Friday, February 18, 2022

OIC: How-to Do Error Handling When Integrating With Fusion ERP

In the background an Integration with a REST interface may be calling one with a SOAP interface and vice verse. Mapping errors from SOAP to REST or the other way around is not trivial. In this blog article I explain how you could handle this with when using OIC Integration in combination with Oracle Fusion Cloud ERP, at least for most of the cases (no guarantee I cover all 😉 ).

The way your Integration returns a fault is determined by a combination of the type of the adapter (SaaS, SOAP or REST) and how you catch an error coming from the back-end service. As explained in the blog post Fault Handling in OIC you have the most control over how the Integration propagates a fault from a back-end service when invoking it within a Scope and catching it using a Fault Handler with a Fault Return. In this article I assume you follow that pattern.

OIC determines the format of the Fault Return. In case of a SOAP fault this will be a SOAP 1.1 Fault for which the values of the elements are predetermined, except for the <detail>. When using Fault Return the fields you defined in the <fault> of the WSDL end up as structured elements in the <detail> of the fault of the integration. As you can see in this example, I used a format that practically wraps a "SOAP fault" in the <detail> of the actual SOAP fault so that I can give my consumer the best information.

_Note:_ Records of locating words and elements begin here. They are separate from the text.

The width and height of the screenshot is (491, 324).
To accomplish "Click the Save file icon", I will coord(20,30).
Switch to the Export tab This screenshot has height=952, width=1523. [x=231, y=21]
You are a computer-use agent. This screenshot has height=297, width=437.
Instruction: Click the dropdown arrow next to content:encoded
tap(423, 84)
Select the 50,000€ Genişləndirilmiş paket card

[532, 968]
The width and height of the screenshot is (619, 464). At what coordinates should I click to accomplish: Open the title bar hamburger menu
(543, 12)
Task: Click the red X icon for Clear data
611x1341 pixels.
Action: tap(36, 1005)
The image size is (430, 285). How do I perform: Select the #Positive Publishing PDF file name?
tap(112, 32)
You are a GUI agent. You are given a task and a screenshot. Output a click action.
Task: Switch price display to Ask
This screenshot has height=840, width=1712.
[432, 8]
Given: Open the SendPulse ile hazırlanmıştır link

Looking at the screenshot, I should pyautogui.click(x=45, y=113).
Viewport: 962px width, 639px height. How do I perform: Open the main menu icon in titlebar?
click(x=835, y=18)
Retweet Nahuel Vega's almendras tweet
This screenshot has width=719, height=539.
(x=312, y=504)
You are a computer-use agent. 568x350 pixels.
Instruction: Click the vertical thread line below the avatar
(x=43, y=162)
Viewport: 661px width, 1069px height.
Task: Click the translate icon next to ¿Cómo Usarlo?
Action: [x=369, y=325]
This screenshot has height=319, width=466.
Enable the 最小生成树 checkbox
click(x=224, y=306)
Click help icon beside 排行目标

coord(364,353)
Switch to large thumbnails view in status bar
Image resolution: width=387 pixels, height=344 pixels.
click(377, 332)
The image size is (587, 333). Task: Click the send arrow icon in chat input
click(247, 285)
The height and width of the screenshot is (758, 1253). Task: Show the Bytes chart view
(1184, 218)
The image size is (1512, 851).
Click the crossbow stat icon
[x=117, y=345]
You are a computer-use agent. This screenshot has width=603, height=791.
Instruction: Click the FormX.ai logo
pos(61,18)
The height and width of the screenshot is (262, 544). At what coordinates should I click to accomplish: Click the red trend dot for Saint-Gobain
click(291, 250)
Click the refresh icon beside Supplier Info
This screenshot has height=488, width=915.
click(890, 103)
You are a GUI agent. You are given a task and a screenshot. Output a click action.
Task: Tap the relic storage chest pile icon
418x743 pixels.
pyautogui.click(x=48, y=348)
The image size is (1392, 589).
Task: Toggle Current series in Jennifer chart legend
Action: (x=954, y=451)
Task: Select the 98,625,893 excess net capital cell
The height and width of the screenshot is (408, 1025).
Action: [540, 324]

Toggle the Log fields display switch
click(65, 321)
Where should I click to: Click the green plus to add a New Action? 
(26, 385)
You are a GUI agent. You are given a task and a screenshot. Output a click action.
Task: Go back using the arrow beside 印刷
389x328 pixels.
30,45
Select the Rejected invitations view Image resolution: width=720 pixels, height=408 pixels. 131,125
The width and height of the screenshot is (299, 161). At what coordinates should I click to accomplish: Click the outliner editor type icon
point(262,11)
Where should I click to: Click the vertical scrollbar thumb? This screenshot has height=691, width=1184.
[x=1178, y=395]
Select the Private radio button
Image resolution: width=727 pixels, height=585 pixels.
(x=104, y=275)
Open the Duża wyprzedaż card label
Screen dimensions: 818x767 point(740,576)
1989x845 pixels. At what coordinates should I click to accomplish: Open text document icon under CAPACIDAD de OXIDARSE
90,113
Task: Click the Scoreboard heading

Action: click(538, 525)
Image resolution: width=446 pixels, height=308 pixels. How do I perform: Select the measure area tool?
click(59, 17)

In case of a REST fault all the elements of the Fault Return are fixed but its values are not. In the following example I return a 406 Not Acceptable with a message indicating that the username is missing in the header:



When integrating with Fusion ERP Cloud you typically use one or more of the following options (in order of decreasing preference):

  1. Using the Oracle ERP Cloud Adapter
    This is the preferred way because it provides you 1 single Connection for which you only have to configure the ERP Cloud Host and credentials. When using it lets you search for or browse through all business objects it supports or events you can subscribe to. When invoking a service of the adapter, the fault is returned as a "ServiceException". When using one of the REST resources it returns an APIInvocationError.
  2. Using REST services
    Some REST services provide features not available through the Cloud Adapter and more and more REST services are added over time (but also being added to the Cloud Adapter). In practice you may find a few use cases for them, so brace for ending up with a hybrid situation. It's more work to use a REST service than the Cloud Adapter. You still only configure 1 Connection with the base URL and credentials but when using it, for each individual object you must figure out the URI (the last part of the URL that specifies the resource(s) and optional template parameter) and then you have to copy & paste the sample request and response payloads. On the bright side: the fault returned by a REST services is the same APIInvocationError like any other REST service and, as I explain below, mapping an APIInvocationError is much easier with the REST services than with the Cloud Adapter services.
  3. Using BIP Report Service
    For a few reasons this is a last resort, only to be used when the previous 2 are not an option. The modeled Faults returned by the BIP Report Service are AccessDeniedException, OperationFailedException, InvalidParametersException.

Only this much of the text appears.